“Nay,” he replied to this evidence, “it is a different woman. Between myself and Ta-meri it is even odds, and the vanquished will have deserved his defeat.”
That evening—it was several days after the face of the goddess had begun to emerge from the block of stone—he went to the upper end of the gorge and passed through the camp on his way home, that he might meet his model.
The laborers had not returned from the quarries, though the evening meal bubbled and fumed over the fires in the narrow avenue between the tents. Kenkenes passed by on the outskirts of the encampment and went on.
Deep shadow lay on the stone-pits when Kenkenes reached the mouth of the gorge, and a cool wind from the Nile swept across the grain. The day’s work had been prolonged in the lowering of a huge slab from its position in its native bed. The monolith was already on the brink of the wooden incline, and every man was at the windlasses by which the cables controlling its descent were paid out. Kenkenes saw at a glance that none of the water-bearers was present, and he knew the lovely Israelite was with them. He did not pause.
Before the sound of the quarry stir had been left behind he heard a sharp report, the frightened shrieks of women and shouts of warning. He looked back in time to see the huge stone turn part way round on the chute and rush, end first, earthward. Expectant silence fell, broken only by the vicious snarl of a flying windlass crank. But in an instant the great slab struck the earth with a thunderous sound that reverberated again and again from the barren hills about. A vast all-enveloping cloud of dust and earth filled the hollow quarry like smoke from an explosion. But there was no further outcry, and through the outskirts of the lifting cloud men were seen making deliberate preparations to repair the parted cable. Assured that no calamity had occurred, Kenkenes went on.
In a few steps he met the children water-bearers flying to the scene of the accident. Not one of them bore a water-skin. The excited young Hebrews did not stop to question the sculptor, but ran on, and were swallowed up in dust.
Half-way to the Nile he came upon her whom he sought. She was standing alone in the midst of ten sheepskins, and the grain was wetted with the spilled water. He pointed to the discarded hides about her.

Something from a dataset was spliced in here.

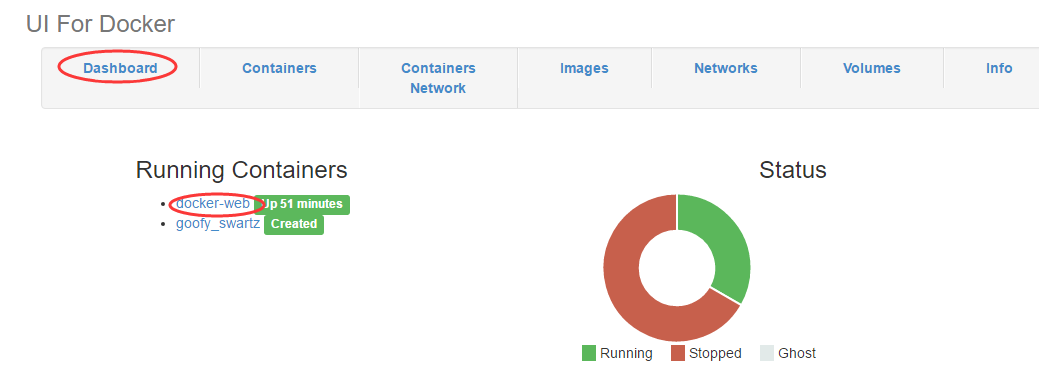The image size is (1039, 371).
Task: Open the docker-web container link
Action: pos(213,204)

“The camp will go thirsty if the runaways do not return,” he said. “Thy burden is too heavy for even me to-night.”
“They will return,” she answered.
“Aye, it was naught but a parting cable and a falling rock. I was near and saw no evidence of disaster. Had the children asked me, I should have told them as much.”
“They will return,” she repeated, and Kenkenes fancied that there was a dismissal in this quiet repetition. But he did not mean to see it. He went on, with a smile.
“I am glad they did not stop, for I wanted to see thee, with that frightened longing of a man who hath resolved on confession and meeteth his confessor on a sudden. Now that the moment hath arrived I marvel how I shall make my peace with Athor, whose command I most deliberately broke.”